Set down, word for word, the stretch of lines from the one containing "You are a computer-use agent. Screen dimensions: 1212x719" to the end of the records below.
Segment Start: Records supplied
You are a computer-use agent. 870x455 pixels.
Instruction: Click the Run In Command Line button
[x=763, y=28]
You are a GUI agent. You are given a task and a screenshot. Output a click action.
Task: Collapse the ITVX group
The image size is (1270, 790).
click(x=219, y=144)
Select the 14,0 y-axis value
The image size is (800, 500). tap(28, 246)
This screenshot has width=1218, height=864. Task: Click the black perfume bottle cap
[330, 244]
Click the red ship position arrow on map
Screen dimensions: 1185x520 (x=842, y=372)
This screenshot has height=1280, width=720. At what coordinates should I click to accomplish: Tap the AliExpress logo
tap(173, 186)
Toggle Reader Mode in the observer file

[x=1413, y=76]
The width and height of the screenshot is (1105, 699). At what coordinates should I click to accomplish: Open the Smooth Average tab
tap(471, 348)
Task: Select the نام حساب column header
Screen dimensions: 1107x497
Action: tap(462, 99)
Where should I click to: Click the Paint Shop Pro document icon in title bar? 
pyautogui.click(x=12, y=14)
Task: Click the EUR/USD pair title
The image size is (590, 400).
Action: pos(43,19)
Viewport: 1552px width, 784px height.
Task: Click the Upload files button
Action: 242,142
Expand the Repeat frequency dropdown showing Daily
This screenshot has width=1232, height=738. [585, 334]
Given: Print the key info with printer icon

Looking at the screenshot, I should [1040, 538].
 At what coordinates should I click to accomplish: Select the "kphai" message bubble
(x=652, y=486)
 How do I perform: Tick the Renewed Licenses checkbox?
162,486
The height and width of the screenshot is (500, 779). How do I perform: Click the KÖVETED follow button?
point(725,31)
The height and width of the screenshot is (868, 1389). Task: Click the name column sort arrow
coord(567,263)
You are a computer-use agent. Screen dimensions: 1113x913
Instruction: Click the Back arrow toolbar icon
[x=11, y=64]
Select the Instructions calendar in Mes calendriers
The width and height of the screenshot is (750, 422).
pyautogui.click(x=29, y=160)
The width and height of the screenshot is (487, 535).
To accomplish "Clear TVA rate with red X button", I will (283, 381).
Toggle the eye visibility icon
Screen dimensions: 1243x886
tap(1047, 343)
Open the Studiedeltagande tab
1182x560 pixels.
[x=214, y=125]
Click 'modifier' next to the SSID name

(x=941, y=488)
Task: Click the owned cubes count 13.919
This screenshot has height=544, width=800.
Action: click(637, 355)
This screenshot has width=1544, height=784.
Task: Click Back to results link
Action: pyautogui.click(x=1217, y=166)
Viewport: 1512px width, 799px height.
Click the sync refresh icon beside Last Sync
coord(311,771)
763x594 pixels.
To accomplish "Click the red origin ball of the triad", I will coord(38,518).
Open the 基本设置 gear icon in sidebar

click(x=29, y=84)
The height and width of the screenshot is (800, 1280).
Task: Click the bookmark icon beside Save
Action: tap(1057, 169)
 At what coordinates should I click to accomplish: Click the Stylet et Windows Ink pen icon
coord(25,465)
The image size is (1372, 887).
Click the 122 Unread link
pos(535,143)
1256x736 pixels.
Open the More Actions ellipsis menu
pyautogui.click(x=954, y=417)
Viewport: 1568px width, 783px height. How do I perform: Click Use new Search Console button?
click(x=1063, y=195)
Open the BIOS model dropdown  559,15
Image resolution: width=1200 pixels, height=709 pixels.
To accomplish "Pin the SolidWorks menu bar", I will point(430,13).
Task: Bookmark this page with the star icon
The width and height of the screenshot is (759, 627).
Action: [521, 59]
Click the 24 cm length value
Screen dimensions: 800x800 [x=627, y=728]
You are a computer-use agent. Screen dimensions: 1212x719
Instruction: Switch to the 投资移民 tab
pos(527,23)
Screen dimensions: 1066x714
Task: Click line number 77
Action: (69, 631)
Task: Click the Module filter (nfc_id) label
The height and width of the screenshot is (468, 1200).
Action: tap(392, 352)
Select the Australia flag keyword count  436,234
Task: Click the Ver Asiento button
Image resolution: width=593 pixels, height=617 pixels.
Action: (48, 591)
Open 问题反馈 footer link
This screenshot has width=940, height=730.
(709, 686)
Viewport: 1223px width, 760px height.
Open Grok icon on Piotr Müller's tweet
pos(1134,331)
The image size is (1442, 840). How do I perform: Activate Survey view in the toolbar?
Segment End: Records supplied
(Answer to the exercise)
You are a computer-use agent. Screen dimensions: 1212x719
Instruction: Switch to the 投资移民 tab
pos(527,23)
Screen dimensions: 1066x714
Task: Click line number 77
Action: (69, 631)
Task: Click the Module filter (nfc_id) label
The height and width of the screenshot is (468, 1200).
Action: tap(392, 352)
Select the Australia flag keyword count  436,234
Task: Click the Ver Asiento button
Image resolution: width=593 pixels, height=617 pixels.
Action: (48, 591)
Open 问题反馈 footer link
This screenshot has width=940, height=730.
(709, 686)
Viewport: 1223px width, 760px height.
Open Grok icon on Piotr Müller's tweet
pos(1134,331)
The image size is (1442, 840). How do I perform: Activate Survey view in the toolbar?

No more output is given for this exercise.